Published 12 August 2014

Nigerian government has mobilized health workers to help spread information on Ebola and last week, Lagos health officials opened an emergency operation center in the city. Ebola has so far claimed two lives in Nigeria, and infected about a dozen. Both the dead and the infected came into contact with Patrick Sawyer, an American citizen working for the Liberian government who died of the disease a week-and-a-half ago in Lagos.

Nigerian health officials have confirmed ten Ebola cases and two deaths linked to Patrick Sawyer, a naturalized American citizen who had flown to Liberia, contracted Ebola, then flew to Nigeria, where he died at the First Consultant Medical Center in Lagos. Almost all of the suspected Ebola cases involve individuals who were in contact with Sawyer, and the second death was that of a nurse who had been caring for Sawyer.

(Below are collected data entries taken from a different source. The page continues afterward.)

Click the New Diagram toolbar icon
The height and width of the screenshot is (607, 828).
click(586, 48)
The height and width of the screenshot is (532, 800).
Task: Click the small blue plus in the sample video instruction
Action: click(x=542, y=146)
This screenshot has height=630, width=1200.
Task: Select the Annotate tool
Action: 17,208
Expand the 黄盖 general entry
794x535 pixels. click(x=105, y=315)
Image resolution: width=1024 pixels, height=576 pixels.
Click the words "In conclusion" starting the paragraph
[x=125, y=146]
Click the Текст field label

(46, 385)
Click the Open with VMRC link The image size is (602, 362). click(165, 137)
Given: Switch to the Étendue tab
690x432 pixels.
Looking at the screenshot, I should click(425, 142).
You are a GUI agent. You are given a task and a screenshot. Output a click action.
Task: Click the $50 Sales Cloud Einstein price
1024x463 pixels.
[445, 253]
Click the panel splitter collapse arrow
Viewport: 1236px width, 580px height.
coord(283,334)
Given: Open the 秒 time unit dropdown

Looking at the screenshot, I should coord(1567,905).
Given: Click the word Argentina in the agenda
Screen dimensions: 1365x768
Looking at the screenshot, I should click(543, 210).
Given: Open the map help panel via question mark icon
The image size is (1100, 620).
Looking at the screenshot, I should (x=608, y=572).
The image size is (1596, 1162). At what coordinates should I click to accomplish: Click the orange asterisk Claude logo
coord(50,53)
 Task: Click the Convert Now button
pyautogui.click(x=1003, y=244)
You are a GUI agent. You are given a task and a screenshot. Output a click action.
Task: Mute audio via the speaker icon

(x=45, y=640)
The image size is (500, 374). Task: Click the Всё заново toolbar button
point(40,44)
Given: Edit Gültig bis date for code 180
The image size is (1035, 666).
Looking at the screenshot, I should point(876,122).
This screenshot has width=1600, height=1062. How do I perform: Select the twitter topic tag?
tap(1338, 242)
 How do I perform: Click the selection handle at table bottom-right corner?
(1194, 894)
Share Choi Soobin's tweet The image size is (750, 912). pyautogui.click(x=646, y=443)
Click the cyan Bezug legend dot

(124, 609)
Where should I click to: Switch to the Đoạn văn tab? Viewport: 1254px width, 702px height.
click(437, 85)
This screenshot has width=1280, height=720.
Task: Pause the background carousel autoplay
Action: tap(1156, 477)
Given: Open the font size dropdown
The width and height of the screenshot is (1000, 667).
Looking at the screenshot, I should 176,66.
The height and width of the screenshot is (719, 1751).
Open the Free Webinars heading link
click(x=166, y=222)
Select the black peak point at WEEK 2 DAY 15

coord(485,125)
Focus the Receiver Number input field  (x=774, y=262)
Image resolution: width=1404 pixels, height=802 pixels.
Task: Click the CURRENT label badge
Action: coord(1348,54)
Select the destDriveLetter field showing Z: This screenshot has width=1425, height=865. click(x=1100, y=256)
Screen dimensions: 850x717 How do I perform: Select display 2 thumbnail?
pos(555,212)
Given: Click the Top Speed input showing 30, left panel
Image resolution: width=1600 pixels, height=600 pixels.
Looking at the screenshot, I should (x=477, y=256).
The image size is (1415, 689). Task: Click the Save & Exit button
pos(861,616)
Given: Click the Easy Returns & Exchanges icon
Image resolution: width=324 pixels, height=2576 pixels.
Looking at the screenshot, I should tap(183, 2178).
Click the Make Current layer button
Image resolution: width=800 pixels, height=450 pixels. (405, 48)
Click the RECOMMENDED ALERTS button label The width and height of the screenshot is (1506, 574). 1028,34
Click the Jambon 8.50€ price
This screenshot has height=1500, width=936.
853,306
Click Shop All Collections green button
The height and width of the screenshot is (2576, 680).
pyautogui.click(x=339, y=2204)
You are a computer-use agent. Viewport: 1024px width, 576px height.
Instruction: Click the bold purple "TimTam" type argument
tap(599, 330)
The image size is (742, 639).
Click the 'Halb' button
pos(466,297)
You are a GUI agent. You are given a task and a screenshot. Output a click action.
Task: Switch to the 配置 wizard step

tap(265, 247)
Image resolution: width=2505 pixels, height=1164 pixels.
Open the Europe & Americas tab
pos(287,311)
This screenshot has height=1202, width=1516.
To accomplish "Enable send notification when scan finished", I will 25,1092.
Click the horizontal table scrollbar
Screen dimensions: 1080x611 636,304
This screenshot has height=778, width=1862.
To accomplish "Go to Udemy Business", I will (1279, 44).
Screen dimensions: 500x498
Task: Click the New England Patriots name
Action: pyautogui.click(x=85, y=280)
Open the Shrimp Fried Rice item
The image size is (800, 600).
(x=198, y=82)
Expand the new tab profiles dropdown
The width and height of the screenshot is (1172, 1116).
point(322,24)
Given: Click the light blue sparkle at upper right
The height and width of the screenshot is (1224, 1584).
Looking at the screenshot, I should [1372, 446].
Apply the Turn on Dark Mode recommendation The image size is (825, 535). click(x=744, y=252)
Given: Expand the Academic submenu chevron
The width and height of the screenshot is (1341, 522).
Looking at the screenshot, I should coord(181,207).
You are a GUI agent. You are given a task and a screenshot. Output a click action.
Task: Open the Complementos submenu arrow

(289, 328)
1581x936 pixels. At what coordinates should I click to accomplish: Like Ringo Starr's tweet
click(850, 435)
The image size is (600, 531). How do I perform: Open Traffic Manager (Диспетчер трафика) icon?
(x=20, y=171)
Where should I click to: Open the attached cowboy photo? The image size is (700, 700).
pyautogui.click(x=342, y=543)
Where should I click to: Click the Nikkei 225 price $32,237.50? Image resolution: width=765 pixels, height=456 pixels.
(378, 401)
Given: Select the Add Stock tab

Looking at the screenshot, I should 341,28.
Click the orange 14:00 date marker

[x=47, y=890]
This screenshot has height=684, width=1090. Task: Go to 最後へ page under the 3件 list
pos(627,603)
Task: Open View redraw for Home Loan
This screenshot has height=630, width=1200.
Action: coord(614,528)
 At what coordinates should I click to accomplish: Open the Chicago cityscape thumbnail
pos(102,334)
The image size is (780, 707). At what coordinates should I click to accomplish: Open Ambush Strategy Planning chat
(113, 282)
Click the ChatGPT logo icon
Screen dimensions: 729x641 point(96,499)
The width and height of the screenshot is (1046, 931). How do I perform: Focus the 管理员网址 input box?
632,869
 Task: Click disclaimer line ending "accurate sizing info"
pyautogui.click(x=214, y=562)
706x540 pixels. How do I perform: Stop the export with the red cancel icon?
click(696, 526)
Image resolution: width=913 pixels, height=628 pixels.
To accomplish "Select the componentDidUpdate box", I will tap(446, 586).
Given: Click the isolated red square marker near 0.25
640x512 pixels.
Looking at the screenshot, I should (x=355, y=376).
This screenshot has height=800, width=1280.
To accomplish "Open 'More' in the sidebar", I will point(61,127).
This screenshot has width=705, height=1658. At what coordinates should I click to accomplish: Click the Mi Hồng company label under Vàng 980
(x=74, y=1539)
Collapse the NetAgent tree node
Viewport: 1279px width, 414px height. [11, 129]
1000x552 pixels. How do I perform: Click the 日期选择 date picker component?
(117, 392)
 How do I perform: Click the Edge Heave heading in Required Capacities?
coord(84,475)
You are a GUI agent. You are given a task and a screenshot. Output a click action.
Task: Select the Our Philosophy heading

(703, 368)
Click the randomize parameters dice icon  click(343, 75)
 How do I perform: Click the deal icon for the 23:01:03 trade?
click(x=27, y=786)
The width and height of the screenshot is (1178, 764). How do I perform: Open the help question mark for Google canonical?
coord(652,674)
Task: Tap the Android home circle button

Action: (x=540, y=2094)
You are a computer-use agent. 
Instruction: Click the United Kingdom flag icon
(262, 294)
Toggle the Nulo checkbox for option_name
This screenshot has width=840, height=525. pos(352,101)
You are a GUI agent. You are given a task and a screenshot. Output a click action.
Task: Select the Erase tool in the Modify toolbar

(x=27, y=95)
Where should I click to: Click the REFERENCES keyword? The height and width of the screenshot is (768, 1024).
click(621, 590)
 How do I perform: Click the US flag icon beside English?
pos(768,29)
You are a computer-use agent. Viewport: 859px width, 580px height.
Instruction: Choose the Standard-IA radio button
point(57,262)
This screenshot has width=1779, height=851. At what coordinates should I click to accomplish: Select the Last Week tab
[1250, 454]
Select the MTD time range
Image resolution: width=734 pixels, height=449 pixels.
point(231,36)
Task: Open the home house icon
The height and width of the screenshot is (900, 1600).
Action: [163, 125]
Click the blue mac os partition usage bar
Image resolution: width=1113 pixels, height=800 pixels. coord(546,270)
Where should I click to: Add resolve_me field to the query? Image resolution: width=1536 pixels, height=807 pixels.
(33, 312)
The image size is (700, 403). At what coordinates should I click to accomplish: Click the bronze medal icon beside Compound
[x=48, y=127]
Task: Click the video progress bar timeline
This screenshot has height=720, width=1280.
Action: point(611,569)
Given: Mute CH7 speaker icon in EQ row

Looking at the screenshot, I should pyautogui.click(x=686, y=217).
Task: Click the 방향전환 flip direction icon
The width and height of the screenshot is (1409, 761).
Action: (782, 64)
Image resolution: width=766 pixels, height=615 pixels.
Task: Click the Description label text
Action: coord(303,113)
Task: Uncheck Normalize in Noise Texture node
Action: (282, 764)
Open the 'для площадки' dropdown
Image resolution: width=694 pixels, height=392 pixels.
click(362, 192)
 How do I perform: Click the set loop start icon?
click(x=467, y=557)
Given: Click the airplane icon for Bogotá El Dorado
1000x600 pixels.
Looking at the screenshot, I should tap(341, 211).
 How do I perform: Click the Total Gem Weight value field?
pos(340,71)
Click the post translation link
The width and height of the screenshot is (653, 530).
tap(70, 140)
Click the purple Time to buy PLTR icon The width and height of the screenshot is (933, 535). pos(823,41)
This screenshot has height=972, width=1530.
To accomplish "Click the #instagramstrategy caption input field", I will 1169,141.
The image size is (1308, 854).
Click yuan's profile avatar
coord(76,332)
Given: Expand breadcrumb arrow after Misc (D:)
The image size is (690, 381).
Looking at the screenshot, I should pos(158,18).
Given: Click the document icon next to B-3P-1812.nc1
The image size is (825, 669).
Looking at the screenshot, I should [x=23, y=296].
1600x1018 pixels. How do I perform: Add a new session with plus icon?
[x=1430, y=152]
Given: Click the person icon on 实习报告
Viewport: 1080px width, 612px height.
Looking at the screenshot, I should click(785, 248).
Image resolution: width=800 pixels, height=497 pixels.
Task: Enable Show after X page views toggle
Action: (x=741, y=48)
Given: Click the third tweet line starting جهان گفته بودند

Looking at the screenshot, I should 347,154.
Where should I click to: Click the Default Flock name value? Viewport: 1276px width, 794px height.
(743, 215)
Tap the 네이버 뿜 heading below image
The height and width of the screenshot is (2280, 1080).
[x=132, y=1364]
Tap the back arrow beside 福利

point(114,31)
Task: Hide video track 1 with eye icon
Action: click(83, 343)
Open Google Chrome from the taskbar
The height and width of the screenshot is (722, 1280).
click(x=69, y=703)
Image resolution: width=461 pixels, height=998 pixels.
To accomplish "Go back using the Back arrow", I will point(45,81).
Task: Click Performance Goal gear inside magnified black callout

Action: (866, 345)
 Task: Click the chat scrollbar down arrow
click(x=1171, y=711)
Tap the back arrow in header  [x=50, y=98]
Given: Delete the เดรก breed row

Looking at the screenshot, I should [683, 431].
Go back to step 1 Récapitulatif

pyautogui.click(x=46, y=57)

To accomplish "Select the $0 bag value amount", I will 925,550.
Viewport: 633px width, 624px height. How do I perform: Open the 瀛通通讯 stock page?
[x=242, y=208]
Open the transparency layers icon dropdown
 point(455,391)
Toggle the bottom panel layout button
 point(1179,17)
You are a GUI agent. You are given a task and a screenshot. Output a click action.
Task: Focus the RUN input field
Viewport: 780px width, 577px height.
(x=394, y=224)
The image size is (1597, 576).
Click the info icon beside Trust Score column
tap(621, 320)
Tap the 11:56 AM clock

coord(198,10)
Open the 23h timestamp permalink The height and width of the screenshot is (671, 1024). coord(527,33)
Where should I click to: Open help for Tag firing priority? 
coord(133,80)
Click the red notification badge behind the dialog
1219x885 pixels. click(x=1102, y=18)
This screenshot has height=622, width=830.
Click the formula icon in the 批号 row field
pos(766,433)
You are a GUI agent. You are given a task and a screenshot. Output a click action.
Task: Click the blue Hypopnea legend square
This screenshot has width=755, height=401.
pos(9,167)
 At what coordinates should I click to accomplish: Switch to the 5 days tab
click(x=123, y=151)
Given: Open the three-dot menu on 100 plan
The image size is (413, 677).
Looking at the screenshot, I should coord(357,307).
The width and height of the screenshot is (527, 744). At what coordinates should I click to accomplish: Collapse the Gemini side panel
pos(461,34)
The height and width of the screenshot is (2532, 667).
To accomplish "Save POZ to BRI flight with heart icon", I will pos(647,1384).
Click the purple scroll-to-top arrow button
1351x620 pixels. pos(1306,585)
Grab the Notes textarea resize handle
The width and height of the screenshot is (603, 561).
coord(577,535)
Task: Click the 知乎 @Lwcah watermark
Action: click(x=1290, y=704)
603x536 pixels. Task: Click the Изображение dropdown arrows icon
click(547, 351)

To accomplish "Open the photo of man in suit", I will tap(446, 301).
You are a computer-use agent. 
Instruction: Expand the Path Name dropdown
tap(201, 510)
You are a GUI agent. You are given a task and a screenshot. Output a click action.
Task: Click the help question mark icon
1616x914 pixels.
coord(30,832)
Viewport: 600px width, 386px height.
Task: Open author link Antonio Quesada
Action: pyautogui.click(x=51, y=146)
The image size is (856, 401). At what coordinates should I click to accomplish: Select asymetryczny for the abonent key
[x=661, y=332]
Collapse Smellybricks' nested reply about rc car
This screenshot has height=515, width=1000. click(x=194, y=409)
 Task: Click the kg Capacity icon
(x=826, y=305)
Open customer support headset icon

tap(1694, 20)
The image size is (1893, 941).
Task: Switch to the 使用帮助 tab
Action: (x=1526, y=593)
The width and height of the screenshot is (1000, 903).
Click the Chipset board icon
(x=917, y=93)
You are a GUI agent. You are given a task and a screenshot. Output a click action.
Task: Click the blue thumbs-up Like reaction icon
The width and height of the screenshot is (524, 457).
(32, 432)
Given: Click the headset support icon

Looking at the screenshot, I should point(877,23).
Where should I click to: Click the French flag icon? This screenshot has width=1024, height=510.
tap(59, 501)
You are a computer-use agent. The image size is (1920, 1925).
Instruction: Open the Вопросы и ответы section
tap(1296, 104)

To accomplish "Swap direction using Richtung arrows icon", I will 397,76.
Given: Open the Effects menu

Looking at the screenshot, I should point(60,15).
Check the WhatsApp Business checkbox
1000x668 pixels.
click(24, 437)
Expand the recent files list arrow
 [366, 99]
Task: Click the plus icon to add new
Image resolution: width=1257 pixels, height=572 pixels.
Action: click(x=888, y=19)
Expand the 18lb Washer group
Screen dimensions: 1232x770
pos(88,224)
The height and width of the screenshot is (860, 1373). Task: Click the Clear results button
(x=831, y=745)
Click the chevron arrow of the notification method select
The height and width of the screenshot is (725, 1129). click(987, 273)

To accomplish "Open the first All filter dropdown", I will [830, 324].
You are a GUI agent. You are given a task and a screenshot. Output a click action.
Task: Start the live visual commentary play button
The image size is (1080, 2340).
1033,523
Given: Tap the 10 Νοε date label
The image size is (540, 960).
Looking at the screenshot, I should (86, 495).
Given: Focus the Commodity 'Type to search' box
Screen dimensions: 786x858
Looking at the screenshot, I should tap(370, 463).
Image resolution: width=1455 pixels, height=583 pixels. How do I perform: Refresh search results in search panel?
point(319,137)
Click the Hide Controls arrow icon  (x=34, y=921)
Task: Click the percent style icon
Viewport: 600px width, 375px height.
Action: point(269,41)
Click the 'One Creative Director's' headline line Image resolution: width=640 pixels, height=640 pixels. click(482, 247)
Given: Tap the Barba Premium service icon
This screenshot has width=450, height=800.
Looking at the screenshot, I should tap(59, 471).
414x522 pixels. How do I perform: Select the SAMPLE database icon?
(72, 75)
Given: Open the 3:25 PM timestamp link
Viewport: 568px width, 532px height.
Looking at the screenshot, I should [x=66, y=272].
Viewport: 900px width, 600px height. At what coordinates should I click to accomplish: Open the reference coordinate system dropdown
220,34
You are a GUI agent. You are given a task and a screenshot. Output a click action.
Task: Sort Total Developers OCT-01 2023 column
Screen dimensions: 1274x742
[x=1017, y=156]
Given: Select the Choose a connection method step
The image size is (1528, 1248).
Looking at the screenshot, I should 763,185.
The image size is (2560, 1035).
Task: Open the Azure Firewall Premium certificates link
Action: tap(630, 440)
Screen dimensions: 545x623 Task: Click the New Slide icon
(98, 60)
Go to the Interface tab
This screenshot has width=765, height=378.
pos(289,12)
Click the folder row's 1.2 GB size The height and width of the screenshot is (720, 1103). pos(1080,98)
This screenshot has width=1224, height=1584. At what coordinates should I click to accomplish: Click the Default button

The New York Times reports that the Nigerian government has mobilized health workers to help spread information on Ebola and last week, Lagos health officials opened an emergency operation center in the city. About seventy people are thought to have had contact with Sawyer. “The Nigerians understand the magnitude of the problem here,” said Dr. Frank Mahoney, an epidemiologist who has been leading the Centers for Disease Control and Prevention Ebola response in Lagos. Thousands of people travel in and out of Nigeria daily, prompting fears that infected travelers may enter into Europe or the United States, putting those populations at serious risk. “We are very worried about this,” Mahoney said, pointing out that Nigeria’s health care system could easily become overwhelmed. “Lagos is such a huge city with such a mobile population,” he said.

Since health care workers face the greatest risk of infection, many doctors cheered a recent doctors’ strike in Nigeria which kept many medical workers out of hospitals. “It would have been a disaster,” said Babajide Saheed, a doctor and the secretary of the Lagos State chapter of the Nigerian Medical Association. “At the time, nobody was prepared for it.”

“Rapid epidemic transmission has been with us a long time, but my guess is that it’s accelerating, with the number of people on the move and intensity of air travel, global trade and the numbers of displaced people we have globally,” said economist Jeffrey D. Sachs, director of the Earth Institute at Columbia University. Sachs warns that climate change, population growth, and an increase in displaced populations means people are living more in previously uninhabited places, which in West Africa, can bring humans in closer contact with animal populations, leading to the rapid spread of rare diseases.